What you need to do
a – Decide whether each statement agrees with the article on the Patriots photo tweet, answering yes or no and quoting the words of the article that settle it: (i) CNN re-tweeted the photo comparison. (ii) Stallman's quoted statement opens with the pronoun "I." (iii) The New England Patriots said many personnel were seated on the lawn.
b – In the article on the Patriots photo tweet, what percentage of media coverage during the first 100 days of the Trump presidency does the cited study call decidedly negative?
c – Write the next part of the article on the Patriots photo tweet, picking up after its final sentence.
[Document text Boundary: Start]
Friday, April 21, 2017

Jason Stallman New York Times

The New York Times tweeted a photo comparing White House photos showing many less in 2017's photo of the New England Patriots compared to the 2015's photo when Barak Obama was president. 

The message was clear:  Trump is hated; Obama beloved by the football team. 

It was re-tweeted by CNN.  

Question for analysis:  Did Jason Stallman do it intentionally or unintentionally?  

The New England Patriots, seeing the false narrative, sent out a message stating that many personnel were seated on the lawn.  

A recent study showed that 89% of media, in the first 100 days of the Trump presidency, was decidedly negative.  The negativity ranged from comparisons to Adolph Hitler, the orchestrator of the Holocaust where more than 6 million Jews were killed, in a war where estimates run from 50 million to 80 million dead.  One MSNBC contributor called for the bombing of Trump Tower, while others routinely report "white supremacy, racism, xenophobia, Islamophobia, misogyny, homophobia, hatred" and so on.  This was the message of main stream media throughout the entire election year.  

When caught promoting a false narrative, New York Times Jason Stallman made this statement:  


“Bad tweet by me. Terrible tweet. I wish I could say it’s complicated, but no, this one is pretty straightforward: I’m an idiot. It was my idea, it was my execution, it was my blunder. I made a decision in about four minutes that clearly warranted much more time. Once we learned more, we tried to fix everything as much as possible as swiftly as possible and as transparently as possible. Of course, at that point the damage was done. I just needed to own it.”

Does he take responsibility for political propaganda  in false news reporting?


“Bad tweet by me. Terrible tweet. 

Note that it does not begin with the pronoun "I."  Is this because it is a statement without "I"?  We note that he goes from "bad" to "terrible", which now follows with the pronoun "I", allowing for an uptick in reliability, as he psychologically enters the statement:  


I wish I could say it’s complicated, but no, this one is pretty straightforward: I’m an idiot.
[Document text Boundary: End]
[Information given Boundary: Start]
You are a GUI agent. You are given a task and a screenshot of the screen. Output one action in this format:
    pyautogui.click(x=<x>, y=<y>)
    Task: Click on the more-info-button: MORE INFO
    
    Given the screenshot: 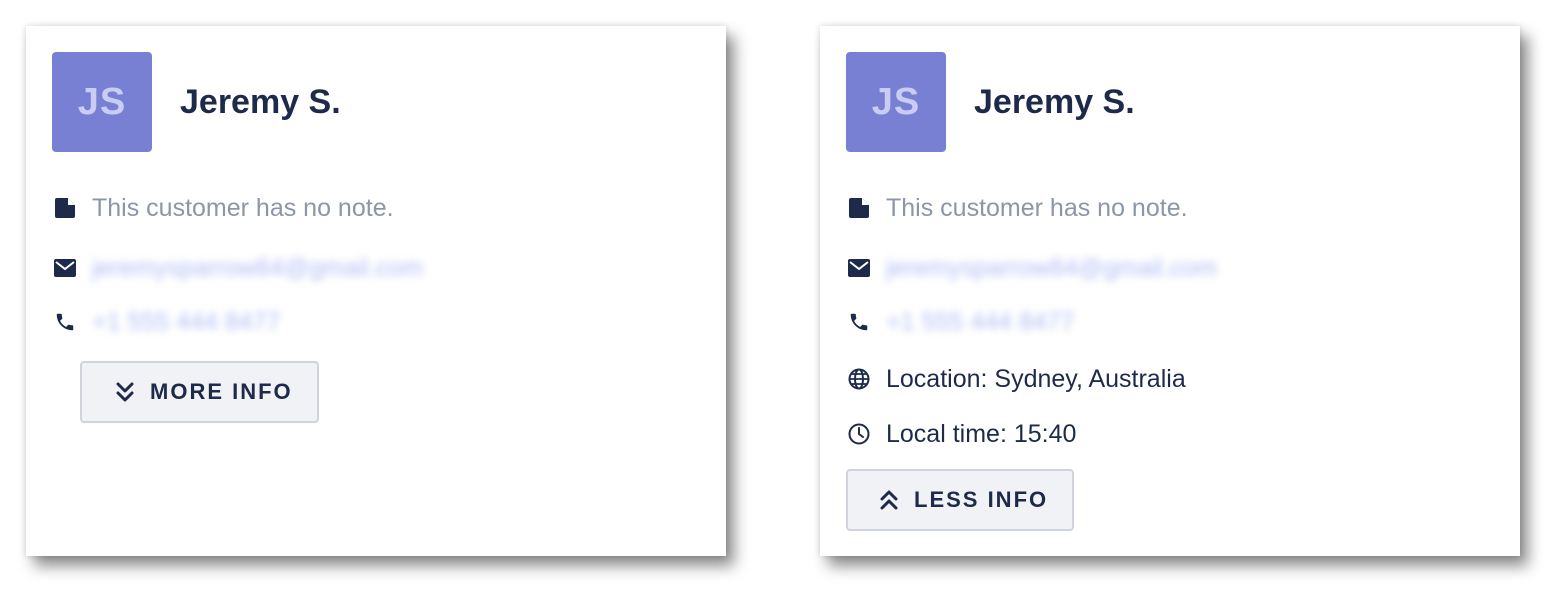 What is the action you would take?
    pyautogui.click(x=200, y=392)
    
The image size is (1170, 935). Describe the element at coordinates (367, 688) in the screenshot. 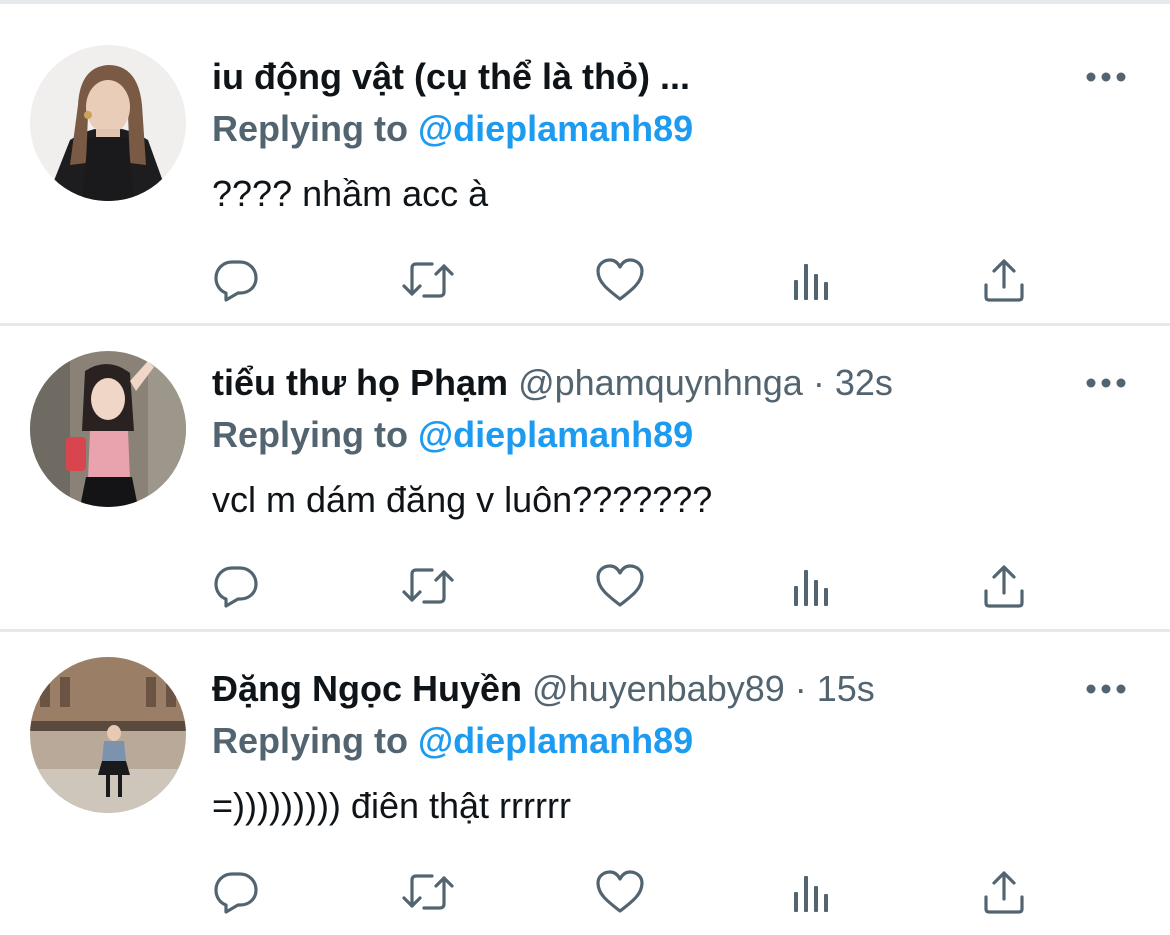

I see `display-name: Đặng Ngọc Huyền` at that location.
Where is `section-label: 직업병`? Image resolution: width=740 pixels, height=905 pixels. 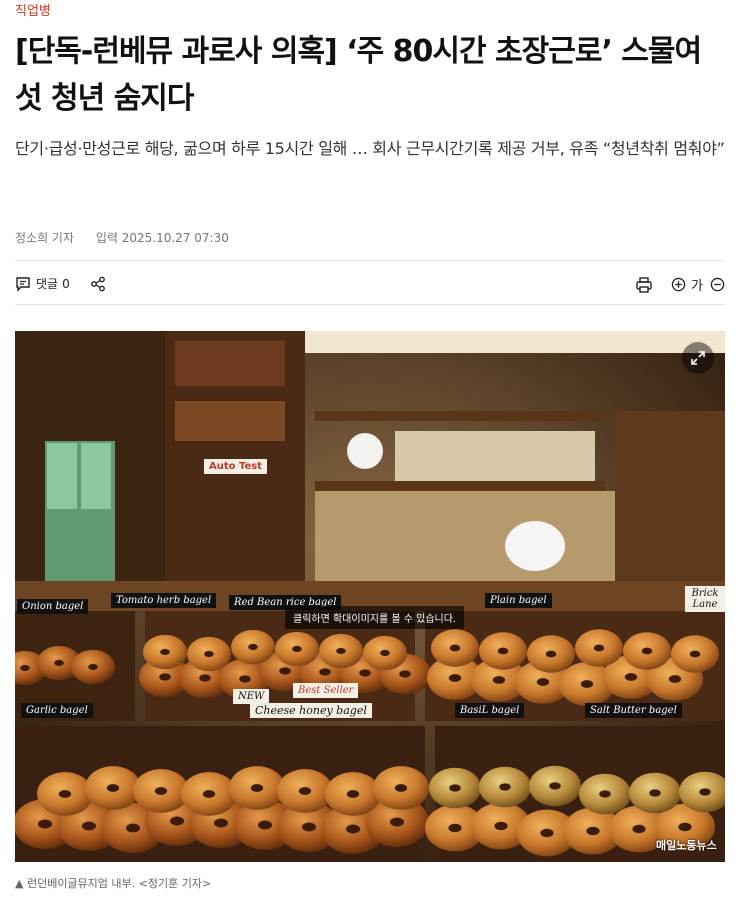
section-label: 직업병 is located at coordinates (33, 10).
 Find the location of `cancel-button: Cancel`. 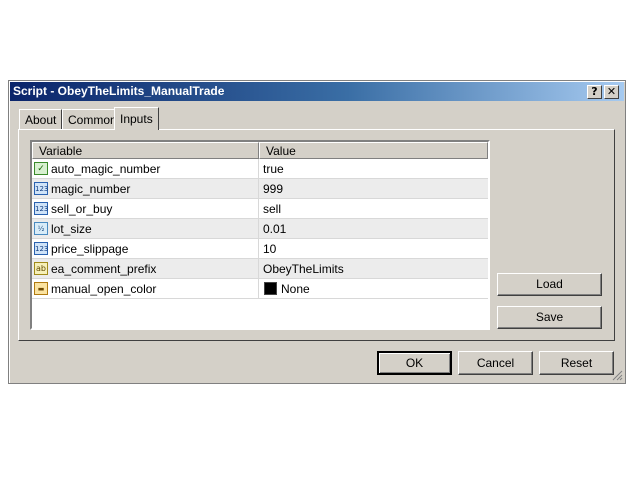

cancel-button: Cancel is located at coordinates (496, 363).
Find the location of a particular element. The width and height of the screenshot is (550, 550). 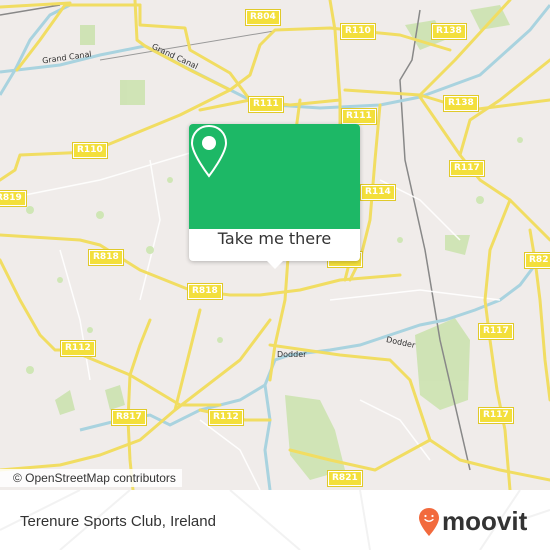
[Information given Boundary: End]
Answers for each item
a –
(i) Yes: "It was re-tweeted by CNN."
(ii) No: “Note that it does not begin with the pronoun "I."”
(iii) Yes: "The New England Patriots, seeing the false narrative, sent out a message stating that many personnel were seated on the lawn."

b – 89%

c –
He tells us what he "wishes" he "could" say.  This now brings him, himself, into the statement, and he tells us he is limited in what he can say.  He uses the pronoun "I" three times in this one statement.  

The message that it is not complicated is not openly stated, but he uses the word "but" in comparison.  It would be interesting to hear him explain why this picture, sans context, is "complicated."

The New England Patriot's "uncomplicated" it with 23 words. Remember, the subject is employed as a journalist.    



It was my idea, it was my execution, it was my blunder. I made a decision in about four minutes that clearly warranted much more time.

Here we see personal ownership regarding;

a.  execution
b.  blunder

He stated that it "warranted much more time."

He does not tell us what would warrant more time.  This is a critical point in the statement because it is where he no longer wishes to be "alone" in the statement:  


 Once we learned more, we tried to fix everything as much as possible as swiftly as possible and as transparently as possible. 


At this point, he is caught promoting a false narrative against the president, and he makes a dramatic change.  No longer is it "me, "I" and "my" but now he moves into the plural use of "we." 

a.  "we tried to fix everything"
b.  "as much as possible"
c.  "as swiftly as possible"
d.  "as transparently as possible"

This is a key change from "I" to "we" that is analyzed. 

1.  "Fixing"

Please note that "fixing" is what is done when something is broken.  If this was an "accident", it would need to be "fixed", rather than owned.  

Question for analysis:  Was it unintentional?  (if so, it is a mistake that needs to be fixed). 

a.  "we tried to fix everything"

Note that "tried" means attempted but not completed. 

This is, however, heavily qualified.  

Please note that he would need to tell us what "everything" is.  He could have said, "others were seated on the lawn."

With "tried" attempting but not completion, what is the qualifications added?

*fix everything
*as much as possible

This is to state that there would be some things outside his ability to fix.  

What would this be?

*as swiftly as possible" introduces the element of time. 

This is his third use of time.  

1.  four minutes
2.  warranted more time
3.  swiftly as possible 

It is interesting to see him touch upon time these three times when we note that this statement was made while the tweet was still posted. 

All of this qualification is now under "plural" ("we") where he, himself, is no longer alone.  

b.  "as transparently as possible"

Here he introduces not only transparency (truth), but he puts a limit upon transparency.  

He is telling us that he has concealed information.    

The context of this concealed information is in the "fixing" of which he has placed both conditions and limitations upon. 


Of course, at that point the damage was done. I just needed to own it.”

Here we see the conclusion of the matter:  "the damage was done", of which he distances himself from it ("that point"). 

Analysis Conclusion:

The anti-Trump message was deliberately designed to promote a narrative and his ownership is made weak by his change from singular to plural, and his both qualifying and limitation of it.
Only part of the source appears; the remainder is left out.